_DATA PROVIDED_
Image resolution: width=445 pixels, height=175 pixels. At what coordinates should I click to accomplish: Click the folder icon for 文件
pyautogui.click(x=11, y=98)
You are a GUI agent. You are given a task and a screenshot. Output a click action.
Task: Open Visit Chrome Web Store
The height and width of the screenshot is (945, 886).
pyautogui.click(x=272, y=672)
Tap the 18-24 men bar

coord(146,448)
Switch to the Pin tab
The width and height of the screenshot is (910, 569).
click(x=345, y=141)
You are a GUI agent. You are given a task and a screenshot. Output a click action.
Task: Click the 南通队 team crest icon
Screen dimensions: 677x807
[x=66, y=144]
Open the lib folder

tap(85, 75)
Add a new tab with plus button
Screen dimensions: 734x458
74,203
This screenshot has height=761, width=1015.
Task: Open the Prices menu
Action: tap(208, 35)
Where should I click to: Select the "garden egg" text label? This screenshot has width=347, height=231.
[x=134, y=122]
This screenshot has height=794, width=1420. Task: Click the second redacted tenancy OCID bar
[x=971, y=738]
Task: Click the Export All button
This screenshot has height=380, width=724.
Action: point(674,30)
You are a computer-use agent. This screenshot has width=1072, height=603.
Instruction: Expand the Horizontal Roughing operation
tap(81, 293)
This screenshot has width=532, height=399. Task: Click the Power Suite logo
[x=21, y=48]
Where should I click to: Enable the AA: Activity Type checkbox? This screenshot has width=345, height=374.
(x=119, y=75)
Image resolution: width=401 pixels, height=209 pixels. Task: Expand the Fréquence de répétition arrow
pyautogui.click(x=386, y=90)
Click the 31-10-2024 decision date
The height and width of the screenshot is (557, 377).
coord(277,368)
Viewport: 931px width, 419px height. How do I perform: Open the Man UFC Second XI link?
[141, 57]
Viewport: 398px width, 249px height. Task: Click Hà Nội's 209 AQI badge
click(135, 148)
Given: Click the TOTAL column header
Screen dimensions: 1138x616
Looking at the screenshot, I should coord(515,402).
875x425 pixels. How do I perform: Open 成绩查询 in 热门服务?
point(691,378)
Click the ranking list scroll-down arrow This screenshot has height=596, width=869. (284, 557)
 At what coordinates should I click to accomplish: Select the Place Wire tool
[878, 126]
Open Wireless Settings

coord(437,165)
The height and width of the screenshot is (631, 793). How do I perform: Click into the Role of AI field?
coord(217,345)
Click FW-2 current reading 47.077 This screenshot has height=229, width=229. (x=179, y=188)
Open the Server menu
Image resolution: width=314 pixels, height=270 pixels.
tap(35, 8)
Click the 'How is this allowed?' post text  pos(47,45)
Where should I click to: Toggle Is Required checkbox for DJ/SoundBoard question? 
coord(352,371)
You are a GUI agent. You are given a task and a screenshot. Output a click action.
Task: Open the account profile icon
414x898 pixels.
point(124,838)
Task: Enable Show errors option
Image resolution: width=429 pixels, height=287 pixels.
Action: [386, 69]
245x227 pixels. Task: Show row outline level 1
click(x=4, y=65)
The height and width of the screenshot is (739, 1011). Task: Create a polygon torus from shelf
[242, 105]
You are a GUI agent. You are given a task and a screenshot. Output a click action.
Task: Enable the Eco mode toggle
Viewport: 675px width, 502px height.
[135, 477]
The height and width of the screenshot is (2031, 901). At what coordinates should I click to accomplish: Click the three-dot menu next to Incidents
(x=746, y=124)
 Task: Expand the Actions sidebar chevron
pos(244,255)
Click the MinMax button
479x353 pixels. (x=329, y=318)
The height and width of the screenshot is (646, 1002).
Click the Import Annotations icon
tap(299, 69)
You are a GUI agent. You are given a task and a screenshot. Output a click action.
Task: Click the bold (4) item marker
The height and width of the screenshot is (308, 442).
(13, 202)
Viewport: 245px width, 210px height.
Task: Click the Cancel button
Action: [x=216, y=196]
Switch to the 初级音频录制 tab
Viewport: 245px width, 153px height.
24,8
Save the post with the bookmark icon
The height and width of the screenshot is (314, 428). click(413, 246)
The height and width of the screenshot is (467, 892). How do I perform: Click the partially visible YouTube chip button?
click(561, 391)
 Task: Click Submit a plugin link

_WHAT IS REQUIRED_
Each entry above is to be set down again in exactly the same words.

_SOLUTION_
Image resolution: width=445 pixels, height=175 pixels. At what coordinates should I click to accomplish: Click the folder icon for 文件
pyautogui.click(x=11, y=98)
You are a GUI agent. You are given a task and a screenshot. Output a click action.
Task: Open Visit Chrome Web Store
The height and width of the screenshot is (945, 886).
pyautogui.click(x=272, y=672)
Tap the 18-24 men bar

coord(146,448)
Switch to the Pin tab
The width and height of the screenshot is (910, 569).
click(x=345, y=141)
You are a GUI agent. You are given a task and a screenshot. Output a click action.
Task: Click the 南通队 team crest icon
Screen dimensions: 677x807
[x=66, y=144]
Open the lib folder

tap(85, 75)
Add a new tab with plus button
Screen dimensions: 734x458
74,203
This screenshot has height=761, width=1015.
Task: Open the Prices menu
Action: tap(208, 35)
Where should I click to: Select the "garden egg" text label? This screenshot has width=347, height=231.
[x=134, y=122]
This screenshot has height=794, width=1420. Task: Click the second redacted tenancy OCID bar
[x=971, y=738]
Task: Click the Export All button
This screenshot has height=380, width=724.
Action: point(674,30)
You are a computer-use agent. This screenshot has width=1072, height=603.
Instruction: Expand the Horizontal Roughing operation
tap(81, 293)
This screenshot has width=532, height=399. Task: Click the Power Suite logo
[x=21, y=48]
Where should I click to: Enable the AA: Activity Type checkbox? This screenshot has width=345, height=374.
(x=119, y=75)
Image resolution: width=401 pixels, height=209 pixels. Task: Expand the Fréquence de répétition arrow
pyautogui.click(x=386, y=90)
Click the 31-10-2024 decision date
The height and width of the screenshot is (557, 377).
coord(277,368)
Viewport: 931px width, 419px height. How do I perform: Open the Man UFC Second XI link?
[141, 57]
Viewport: 398px width, 249px height. Task: Click Hà Nội's 209 AQI badge
click(135, 148)
Given: Click the TOTAL column header
Screen dimensions: 1138x616
Looking at the screenshot, I should coord(515,402).
875x425 pixels. How do I perform: Open 成绩查询 in 热门服务?
point(691,378)
Click the ranking list scroll-down arrow This screenshot has height=596, width=869. (284, 557)
 At what coordinates should I click to accomplish: Select the Place Wire tool
[878, 126]
Open Wireless Settings

coord(437,165)
The height and width of the screenshot is (631, 793). How do I perform: Click into the Role of AI field?
coord(217,345)
Click FW-2 current reading 47.077 This screenshot has height=229, width=229. (x=179, y=188)
Open the Server menu
Image resolution: width=314 pixels, height=270 pixels.
tap(35, 8)
Click the 'How is this allowed?' post text  pos(47,45)
Where should I click to: Toggle Is Required checkbox for DJ/SoundBoard question? 
coord(352,371)
You are a GUI agent. You are given a task and a screenshot. Output a click action.
Task: Open the account profile icon
414x898 pixels.
point(124,838)
Task: Enable Show errors option
Image resolution: width=429 pixels, height=287 pixels.
Action: [386, 69]
245x227 pixels. Task: Show row outline level 1
click(x=4, y=65)
The height and width of the screenshot is (739, 1011). Task: Create a polygon torus from shelf
[242, 105]
You are a GUI agent. You are given a task and a screenshot. Output a click action.
Task: Enable the Eco mode toggle
Viewport: 675px width, 502px height.
[135, 477]
The height and width of the screenshot is (2031, 901). At what coordinates should I click to accomplish: Click the three-dot menu next to Incidents
(x=746, y=124)
 Task: Expand the Actions sidebar chevron
pos(244,255)
Click the MinMax button
479x353 pixels. (x=329, y=318)
The height and width of the screenshot is (646, 1002).
Click the Import Annotations icon
tap(299, 69)
You are a GUI agent. You are given a task and a screenshot. Output a click action.
Task: Click the bold (4) item marker
The height and width of the screenshot is (308, 442).
(13, 202)
Viewport: 245px width, 210px height.
Task: Click the Cancel button
Action: [x=216, y=196]
Switch to the 初级音频录制 tab
Viewport: 245px width, 153px height.
24,8
Save the post with the bookmark icon
The height and width of the screenshot is (314, 428). click(413, 246)
The height and width of the screenshot is (467, 892). How do I perform: Click the partially visible YouTube chip button?
click(561, 391)
 Task: Click Submit a plugin link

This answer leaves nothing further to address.